_WORK TO BE COMPLETED_
Only lines with the string "named" are wanted. Pull them out of the data.

*** SUPPLIED MATERIAL Section Begins ***

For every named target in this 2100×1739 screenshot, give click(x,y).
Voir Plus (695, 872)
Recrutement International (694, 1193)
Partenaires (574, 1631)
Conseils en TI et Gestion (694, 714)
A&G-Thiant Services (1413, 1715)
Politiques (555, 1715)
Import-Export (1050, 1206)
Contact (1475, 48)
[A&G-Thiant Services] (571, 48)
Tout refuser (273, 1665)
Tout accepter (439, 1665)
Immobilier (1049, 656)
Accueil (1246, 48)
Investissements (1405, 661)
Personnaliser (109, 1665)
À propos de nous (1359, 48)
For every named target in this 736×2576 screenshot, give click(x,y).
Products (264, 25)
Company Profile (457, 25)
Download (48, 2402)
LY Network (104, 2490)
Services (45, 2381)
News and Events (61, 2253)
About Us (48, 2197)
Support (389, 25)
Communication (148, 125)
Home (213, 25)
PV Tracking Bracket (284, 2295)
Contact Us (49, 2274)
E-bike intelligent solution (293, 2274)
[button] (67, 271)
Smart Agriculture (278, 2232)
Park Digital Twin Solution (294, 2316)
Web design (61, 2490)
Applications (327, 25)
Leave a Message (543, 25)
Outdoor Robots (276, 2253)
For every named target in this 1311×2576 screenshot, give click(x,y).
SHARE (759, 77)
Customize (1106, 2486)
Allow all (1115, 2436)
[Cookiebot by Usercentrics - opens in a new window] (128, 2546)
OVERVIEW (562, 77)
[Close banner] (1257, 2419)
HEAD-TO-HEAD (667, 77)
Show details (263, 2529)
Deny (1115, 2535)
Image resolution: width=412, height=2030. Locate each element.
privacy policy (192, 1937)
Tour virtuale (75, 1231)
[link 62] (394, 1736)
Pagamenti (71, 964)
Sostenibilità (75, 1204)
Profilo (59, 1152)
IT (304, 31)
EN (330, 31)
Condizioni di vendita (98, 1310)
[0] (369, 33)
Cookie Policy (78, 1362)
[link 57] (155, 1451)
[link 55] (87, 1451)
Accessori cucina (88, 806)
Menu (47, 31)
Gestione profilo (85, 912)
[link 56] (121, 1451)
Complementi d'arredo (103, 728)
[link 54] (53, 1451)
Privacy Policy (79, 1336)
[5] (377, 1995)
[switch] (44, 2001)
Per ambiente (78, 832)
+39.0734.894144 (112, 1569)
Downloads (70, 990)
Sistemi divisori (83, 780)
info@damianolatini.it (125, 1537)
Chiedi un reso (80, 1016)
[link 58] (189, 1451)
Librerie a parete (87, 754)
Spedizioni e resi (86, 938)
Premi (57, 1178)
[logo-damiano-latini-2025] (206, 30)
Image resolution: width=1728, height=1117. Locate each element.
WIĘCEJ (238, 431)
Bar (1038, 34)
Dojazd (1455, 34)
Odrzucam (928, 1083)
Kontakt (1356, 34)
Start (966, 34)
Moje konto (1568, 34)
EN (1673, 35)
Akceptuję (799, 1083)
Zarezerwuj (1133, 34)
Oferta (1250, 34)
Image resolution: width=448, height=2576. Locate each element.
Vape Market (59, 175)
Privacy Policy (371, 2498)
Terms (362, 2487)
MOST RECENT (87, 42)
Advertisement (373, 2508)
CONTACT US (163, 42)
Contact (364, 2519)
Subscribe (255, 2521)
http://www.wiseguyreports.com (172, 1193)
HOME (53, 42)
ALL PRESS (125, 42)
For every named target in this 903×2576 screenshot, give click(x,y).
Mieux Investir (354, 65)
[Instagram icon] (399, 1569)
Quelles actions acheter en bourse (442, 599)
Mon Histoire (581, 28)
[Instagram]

*** SUPPLIED MATERIAL Section Ends ***

_REPLY TO THE TASK_
For every named target in this 2100×1739 screenshot, give click(x,y).
For every named target in this 736×2576 screenshot, give click(x,y).
For every named target in this 1311×2576 screenshot, give click(x,y).
For every named target in this 903×2576 screenshot, give click(x,y).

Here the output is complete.